When faced with the question of re-establishing populations of an extirpated species, researchers must deal with many issues. First, is the present-day ecosystem similar enough to the historic ecosystem so that the species in question has a niche to exploit? Second, are there any recent invaders that may prove to be important competitors, predators, or parasites of the extirpated species? Lastly, what is the public attitude towards a perhaps laborious, costly, and slow restoration process? Today, Lake Ontario is a very different ecosystem than it was in the 1800's. Establishment of exotic coho (O. kisutch) and chinook (O. tschawytsha) salmon, brown trout (Salmo trutta), zebra mussels (Dreissenia polymorpha), and spiny water fleas (Bythotrephes, Cercopagis pengoi) are just a few examples. Similarly, the ecology of tributary streams have changed as well.

The purpose of our research is to evaluate the restoration potential of Atlantic salmon from a variety of perspectives. For my dissertation, I am examining survival and growth of stocked juvenile Atlantic salmon in several tributaries in the Lake Ontario watershed, as well as investigating competition between Atlantic salmon and steelhead juveniles. With other researchers at SUNY-ESF, New York State Department of Environmental Conservation, US Fish and Wildlife Service, and US Geologic Survey, I hope to contribute to answering the question: "Is it ecologically feasible to restore Atlantic salmon to the Lake Ontario watershed?"
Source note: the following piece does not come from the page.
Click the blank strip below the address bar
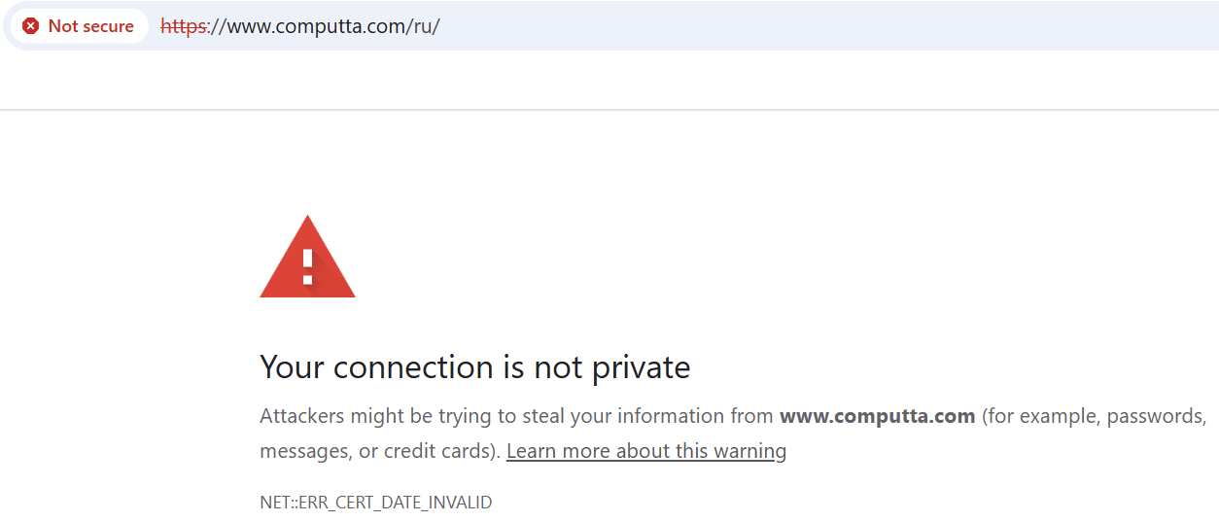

Comparison of three stocking methods
Since the only chance of Atlantic salmon restoration lay in the success of stocked fish, I developed a study to test the relative efficacies of three stocking methods: embryo-stocking with and without hatching boxes, and fry stocking.

Study Site Description
The Salmon River originates in the Tug Hill Plateau of north-central New York as a network of spring-fed and snowmelt tributaries. Here, summers are cool, winters are long and harsh, and shaded streams provide habitat for wild brook trout. Twenty-five and twenty kilometers from the estuary, respectively, the river is interrupted by the Salmon River and Lighthouse Hill Reservoirs, formed as part of hydropower facility construction. In between the two reservoirs is the Salmon River Falls, which served as the historic barrier to upstream fish migration. Below the lower reservoir, the Salmon River is managed for minimum base flows, ranging from 185 cfs (cubic feet per second) in the summer, to 335 cfs in the fall, although in flood conditions can reach 12,000 cfs (e.g., July 5, 1999). Since the reservoir discharges epilimnetic water, summer river temperatures are largely determined by air temperatures; in certain sections, especially near the estuary below the village of Pulaski, the river can become too warm for juvenile salmonines. Substrate is predominately cobble-gravel mix, ideal for salmon egg incubation and juvenile habitat, and aquatic insects abound. From September through April, a world-class sport fishery exists for Pacific salmon and steelhead. I chose 17 sites on the Salmon River, ranging from the mainstem river below the reservoir (Upper Fly-Fishing Area), to side channels and braids ten kilometers below, near Compactor Pool. Sites are similar in substrate composition, but differed in discharge, temperature, and occasionally fish community.

Methods
In December, 1999, I obtained 125,000 eyed Atlantic salmon embryos from the Grande Island Fish Hatchery on Lake Champlain, Vermont. Equal numbers of eggs were allotted to two different embryo stocking methods. For the first method, 250 eggs were placed in each of 250 Whitlock-Vibert hatching boxes, loaded into ice-filled coolers, and transported to streamside. For each of five study sites, volunteers from SUNY-ESF, NYSDEC, and Trout Unlimited chose five suitable reaches of stream, and dug artificial nests in the gravel. We attempted to mimic wild Atlantic salmon nest site-selection: prime areas are the tail ends of pools (where the water increases invelocity before forming a riffle), with 10-40 cm water depth and golf-ball-sized gravel. After digging 20-cm deep nests, volunteers placed 10 hatching boxes in hardware cloth"cradles" (designed to keep the boxes from shifting around), filled the cradles with gravel, placed one cradle per nest, chained the cradle to rebar driven into the stream bed, and covered with more gravel. The final design consisted of 250 eggs per hatching box, 10 hatching boxes (2500 eggs) per cradle, 5 cradles (12,500 eggs) per site, and 5 sites (62,500 eggs) total.
For the second embryo-stocking method, sites were selected in the same manner. However, instead of stocking eggs protected by hatching boxes and cradles, volunteers simply inserted sections of PVC pipe into excavated pits, poured in a small number of eggs, covered with gravel, and removed the pipe. This procedure was repeated until 2,500 eggs were deposited into several "egg pits" in one large nest (very similar to what the female salmon actually does). As with the previous method, 5 nests were built at each of 5 sites, for a total of 62,500 eggs.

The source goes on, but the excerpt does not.